### Problem
Everything in the listing below from the line containing "Prezenty firmowe (827, 2110)" through the line containing "Herbata oolong (109, 402)" must be repeated exactly; the remaining lines are not wanted.

### Data to use
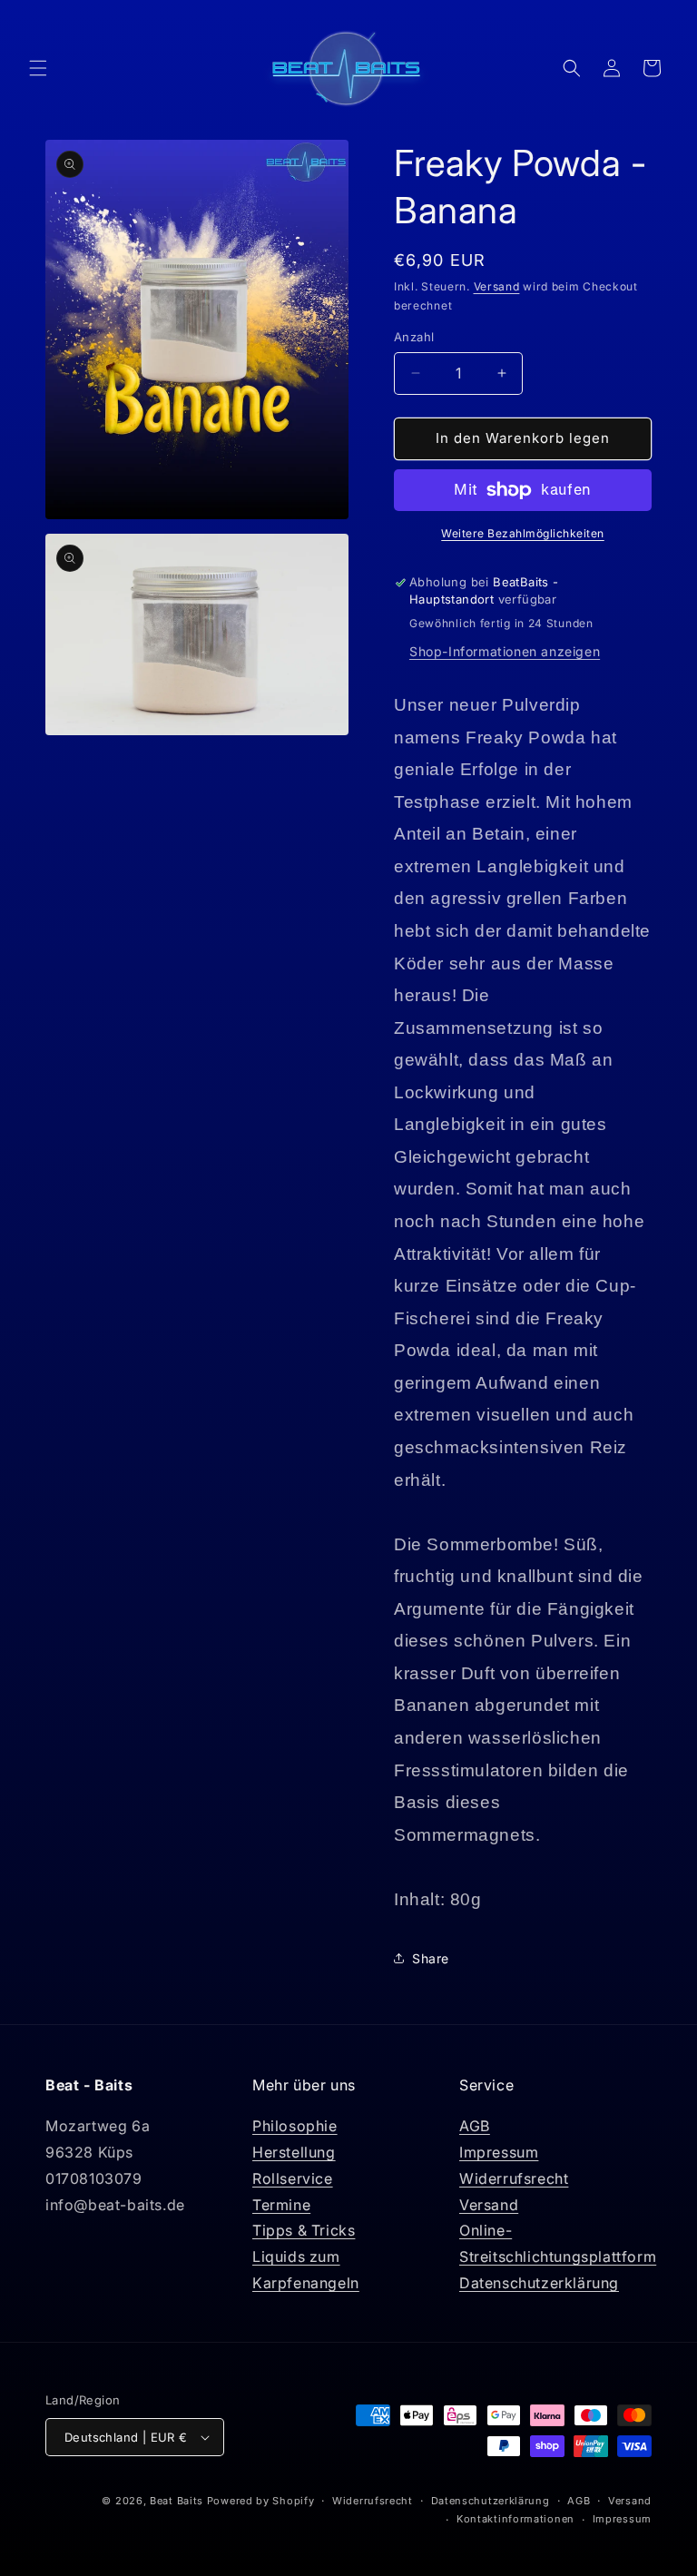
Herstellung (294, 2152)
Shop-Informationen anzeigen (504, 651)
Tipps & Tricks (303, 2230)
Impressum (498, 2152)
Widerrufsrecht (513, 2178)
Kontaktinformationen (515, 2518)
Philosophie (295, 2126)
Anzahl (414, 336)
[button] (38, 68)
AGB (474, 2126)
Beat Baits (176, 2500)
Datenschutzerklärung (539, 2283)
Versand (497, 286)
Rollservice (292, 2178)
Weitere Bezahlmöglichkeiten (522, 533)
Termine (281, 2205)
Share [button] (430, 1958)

--

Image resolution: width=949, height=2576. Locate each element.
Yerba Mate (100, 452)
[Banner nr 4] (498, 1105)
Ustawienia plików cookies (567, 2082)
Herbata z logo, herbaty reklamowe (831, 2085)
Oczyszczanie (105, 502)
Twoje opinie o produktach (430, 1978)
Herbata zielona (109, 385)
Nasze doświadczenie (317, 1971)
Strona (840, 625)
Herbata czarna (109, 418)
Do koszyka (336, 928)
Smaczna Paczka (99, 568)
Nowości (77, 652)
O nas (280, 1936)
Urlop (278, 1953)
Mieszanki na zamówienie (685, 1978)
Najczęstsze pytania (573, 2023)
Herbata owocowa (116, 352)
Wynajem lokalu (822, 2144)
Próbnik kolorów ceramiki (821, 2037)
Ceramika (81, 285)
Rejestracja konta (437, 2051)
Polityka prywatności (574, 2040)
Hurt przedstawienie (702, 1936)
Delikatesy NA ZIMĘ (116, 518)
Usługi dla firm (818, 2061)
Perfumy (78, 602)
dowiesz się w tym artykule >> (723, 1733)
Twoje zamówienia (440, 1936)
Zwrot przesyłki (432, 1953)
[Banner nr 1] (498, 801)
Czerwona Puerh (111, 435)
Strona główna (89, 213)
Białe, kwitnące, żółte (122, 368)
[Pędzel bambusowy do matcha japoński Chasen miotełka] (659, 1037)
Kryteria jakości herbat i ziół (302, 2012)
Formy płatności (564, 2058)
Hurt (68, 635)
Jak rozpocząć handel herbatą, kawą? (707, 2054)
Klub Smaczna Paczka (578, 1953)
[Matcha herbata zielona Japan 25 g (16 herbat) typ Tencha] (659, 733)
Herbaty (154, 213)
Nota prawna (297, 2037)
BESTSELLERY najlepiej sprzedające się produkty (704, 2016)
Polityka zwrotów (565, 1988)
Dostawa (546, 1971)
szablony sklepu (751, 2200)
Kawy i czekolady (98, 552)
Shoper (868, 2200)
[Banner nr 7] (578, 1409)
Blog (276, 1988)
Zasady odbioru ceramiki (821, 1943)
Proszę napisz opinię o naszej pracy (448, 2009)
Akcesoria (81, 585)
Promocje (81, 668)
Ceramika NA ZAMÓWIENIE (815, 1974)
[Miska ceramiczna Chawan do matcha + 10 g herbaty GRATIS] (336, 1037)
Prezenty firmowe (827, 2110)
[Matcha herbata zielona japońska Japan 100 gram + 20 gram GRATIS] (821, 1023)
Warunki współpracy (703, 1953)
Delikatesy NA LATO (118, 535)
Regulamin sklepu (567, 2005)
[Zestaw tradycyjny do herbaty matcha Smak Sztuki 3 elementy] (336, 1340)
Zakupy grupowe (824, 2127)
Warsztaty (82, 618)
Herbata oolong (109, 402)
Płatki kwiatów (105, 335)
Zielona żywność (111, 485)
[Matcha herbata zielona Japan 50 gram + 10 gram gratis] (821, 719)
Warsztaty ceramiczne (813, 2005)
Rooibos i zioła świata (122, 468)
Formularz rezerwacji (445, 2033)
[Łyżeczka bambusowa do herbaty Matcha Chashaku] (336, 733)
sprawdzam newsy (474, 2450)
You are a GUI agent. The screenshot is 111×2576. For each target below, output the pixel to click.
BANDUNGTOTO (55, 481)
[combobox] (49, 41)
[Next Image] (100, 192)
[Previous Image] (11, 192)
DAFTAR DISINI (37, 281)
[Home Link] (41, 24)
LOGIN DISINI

### Expected answer
Prezenty firmowe (827, 2110)
[Matcha herbata zielona japońska Japan 100 gram + 20 gram GRATIS] (821, 1023)
Warunki współpracy (703, 1953)
Delikatesy NA LATO (118, 535)
Regulamin sklepu (567, 2005)
[Zestaw tradycyjny do herbaty matcha Smak Sztuki 3 elementy] (336, 1340)
Zakupy grupowe (824, 2127)
Warsztaty (82, 618)
Herbata oolong (109, 402)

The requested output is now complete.